=== READING TEXT ===
********************

During the pendency of your application for the issuance of a new license,
royalty fees and Marketing Fund contributions will be paid at the rate specified
in this Agreement. Upon issuance of the new license agreement, fees must be
paid at the rates specified in the new license agreement, which may be greater
than the rates specified in this Agreement.
18. ENFORCEMENT
A. Severability and Substitution of Valid Provisions
Except as expressly provided to the contrary, each section, paragraph, term
and provision of this Agreement, and any portion thereof, shall be considered
severable and if, for any reason, any such provision of this Agreement is held
to be invalid, contrary to, or in conflict with any applicable present or future
law or regulation in a final, unappealable ruling issued by any court, agency or
tribunal with competent jurisdiction in a proceeding to which we are a party,
that ruling shall not impair the operation of, or have any other effect upon,
such other portions of this Agreement as may remain otherwise enforceable, all
of which shall continue to be given full force and effect and bind the parties
to this Agreement, although any portion held to be invalid shall be deemed not
to be a part of this Agreement from the date the time for appeal expires, if you
are a party thereto, or otherwise upon your receipt of a notice of
non-enforcement thereof from us. To the extent that any provision of Section
12D(8) or Section 16A is deemed unenforceable by virtue of its scope in terms of
area, business activity prohibited and/or length of time, but could be made
enforceable by reducing any or all thereof, you and we agree that such
provisions shall be enforced to the fullest extent permissible under the laws
and public policies applied in the jurisdiction in which enforcement is sought.

********************

=== DATA ===
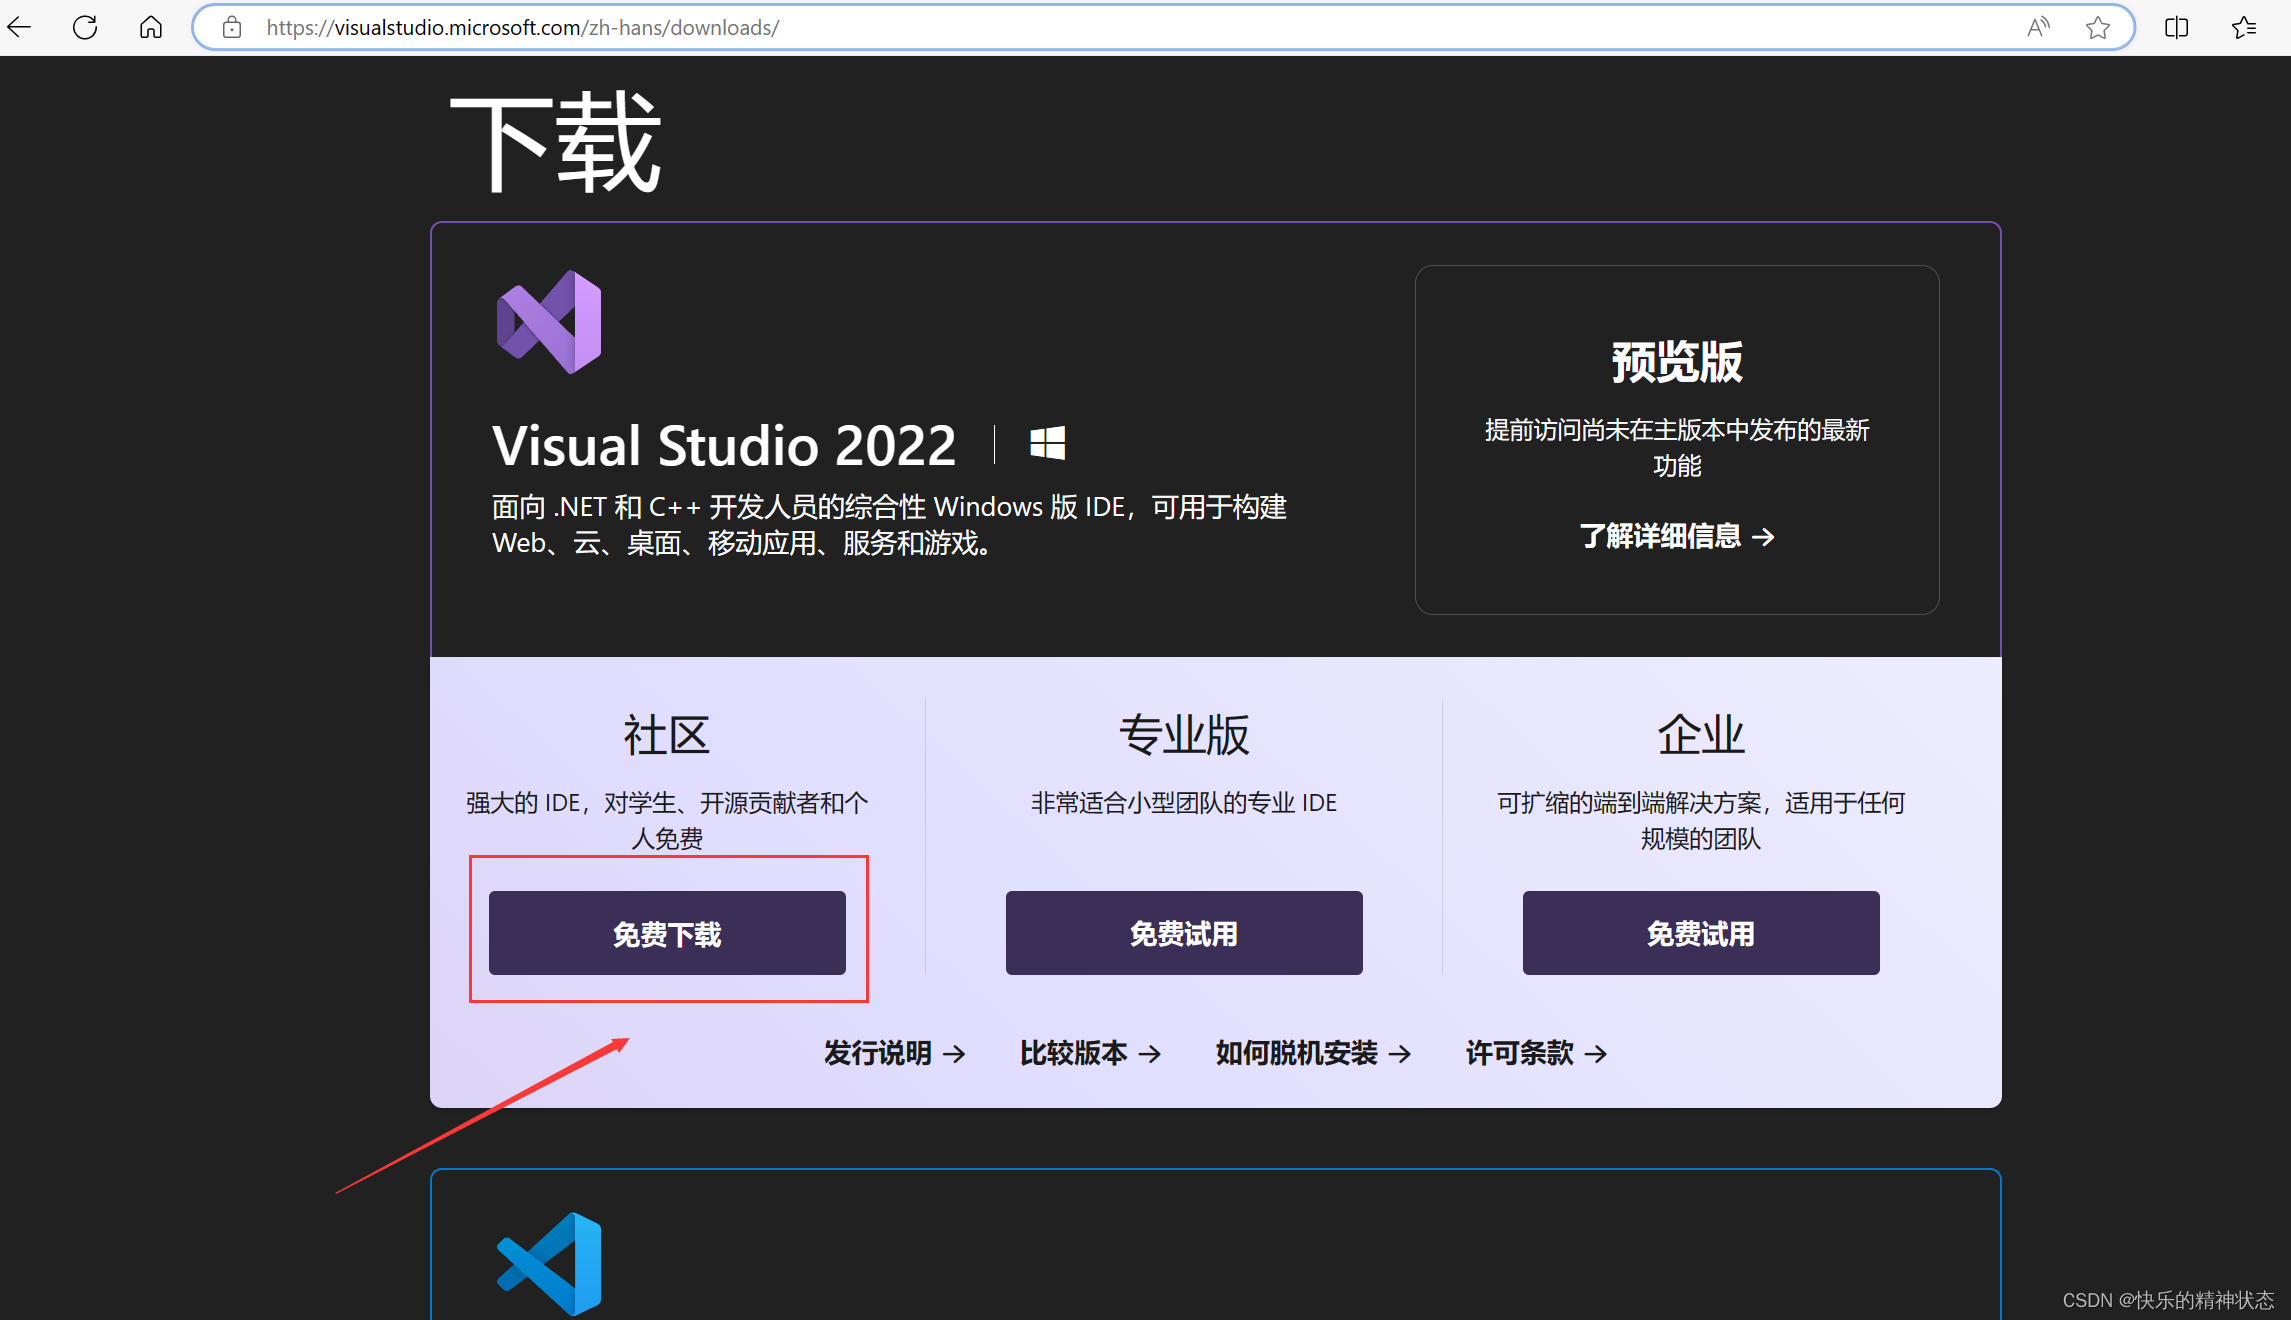Open the favorites list icon
The width and height of the screenshot is (2291, 1320).
2243,27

********************

=== SET TASKS ===
(a) Answer from the agreement text:
(i) While a new license application is pending, at what rate are royalty fees and Marketing Fund contributions paid?
(ii) Which two sections are named as possibly unenforceable because of their scope?
(iii) If you are a party to the ruling, from when is a portion held invalid deemed not part of the Agreement?
(b) Please carry on the agreement text from its final sentence in the same legal style.

=== TASK-BY-TASK RESULTS ===
(a)
(i) At the rate specified in this Agreement.
(ii) Section 12D(8) and Section 16A.
(iii) From the date the time for appeal expires.

(b)
If any applicable and binding law or rule of any jurisdiction requires a greater
prior notice of the termination of or refusal to renew this Agreement, than is
required in this Agreement, or if under any applicable and binding law or rule
of any jurisdiction, any provision of this Agreement or any specification,
standard or operating procedure we prescribe is invalid or unenforceable, the
prior notice and/or other action required by such law or rule shall be
substituted for the comparable provisions of this Agreement, and we will have
the right, in our sole discretion, to modify such invalid or unenforceable
provision, specification, standard or operating procedure to the extent required
to be valid and enforceable. You agree to be bound by any promise or covenant
imposing the maximum duty permitted by law which is contained within the terms
of any provision of this Agreement, as though it were separately articulated in
and made a part of this Agreement, that may result from striking from any of the
provisions of this Agreement, or any specification, standard or operating
procedure that we prescribe, any portion or portions which a court may hold to
be unenforceable in a final decision to which we are
a party, or from reducing the scope of any promise or covenant to the extent
required to comply with such a court order. Such modifications to this
Agreement shall be effective only in such jurisdiction, unless we elect to give
them greater applicability, and shall be enforced as originally made and entered
into in all other jurisdictions.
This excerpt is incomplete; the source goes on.